Ebû Cehil tayfasında müthiş bir tedirginlik vardı; yarınlarda
dört bir yandan üzerlerine saldırıp kendilerini yok edecek devleri
hayâl ediyor ve yüreklerinin yağı eriyordu!
Böyle gitmezdi; gitmemeliydi! Yaşın yanında kuru da yanmalı,
Mekke “toptan” bir temizliğe şâhid olmalıydı!
Nihayet bir akşam, ittifak ettikleri bir mecliste toplanarak ölümden
beter bir karar aldılar.
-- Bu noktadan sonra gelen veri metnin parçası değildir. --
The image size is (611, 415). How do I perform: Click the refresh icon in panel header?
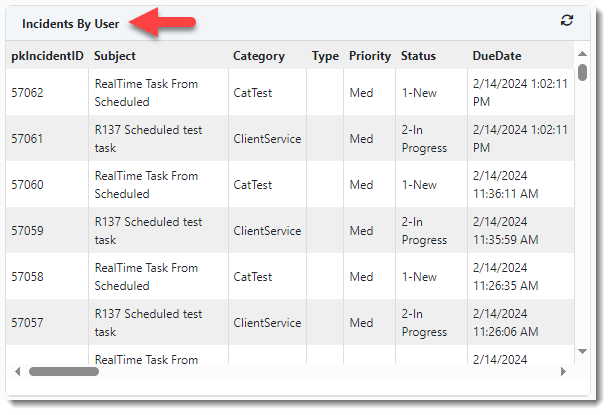point(567,20)
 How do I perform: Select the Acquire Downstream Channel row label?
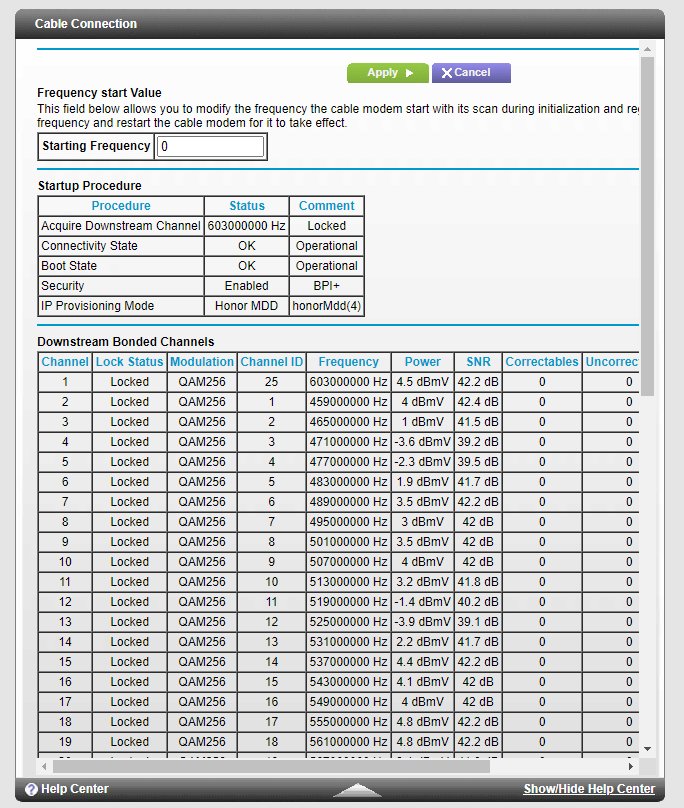click(121, 226)
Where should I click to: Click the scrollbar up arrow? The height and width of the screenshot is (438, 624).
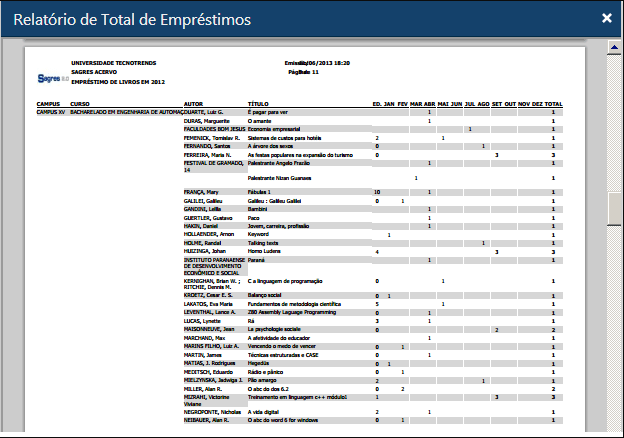pyautogui.click(x=615, y=47)
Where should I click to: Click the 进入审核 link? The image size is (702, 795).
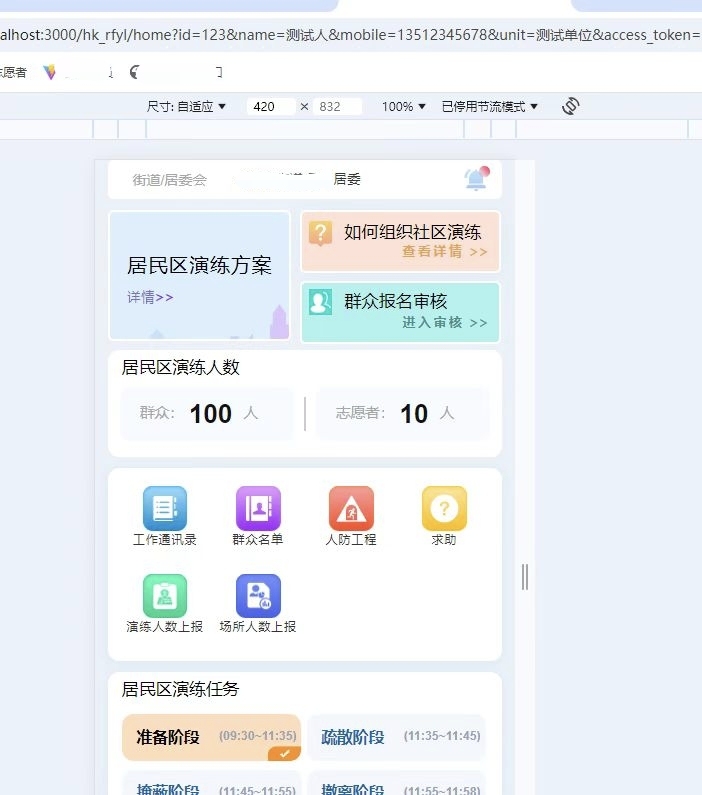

Buna göre, Muhammedü’l-Emîn’i kendilerine
teslim edecekleri âna kadar ehl-i imanla ilişkiler kesilecekti!
Hatta bu kararın içinde sadece mü’minler yoktu; bu karar, kendisi
müşrik bile olsa onlara destek veren herkes için geçerliydi!
Şüphesiz bu, kurunun yanında yaşın da yanması manasına geliyordu.
Ebû Cehil’e göre “vatan elden gidiyordu” ve vatanın söz
konusu olduğu yerde her şey “teferruat”tı. “Öteki”leştirdikleri
herkesi Mekke’den kovacak; yolları kesecek, yiyecek ve içecek temin
edebilecekleri bütün yolları da kapatacaklardı. Onlardan kız
alıp vermeyecek ve bütün bağlarını koparacaklardı; böylelikle geçmişle
bağlarını kopardıkları gibi bundan böyle istikbalde de akrabalık
yollarını ortadan kaldırmış oluyorlardı. “Sermaye”yi renklerle
kategorize eden Ebû Cehiller, böylelikle kaynakları kurutacak, kaynakların
kuruduğu yerde inananlardan da kurtulmuş olacaklardı!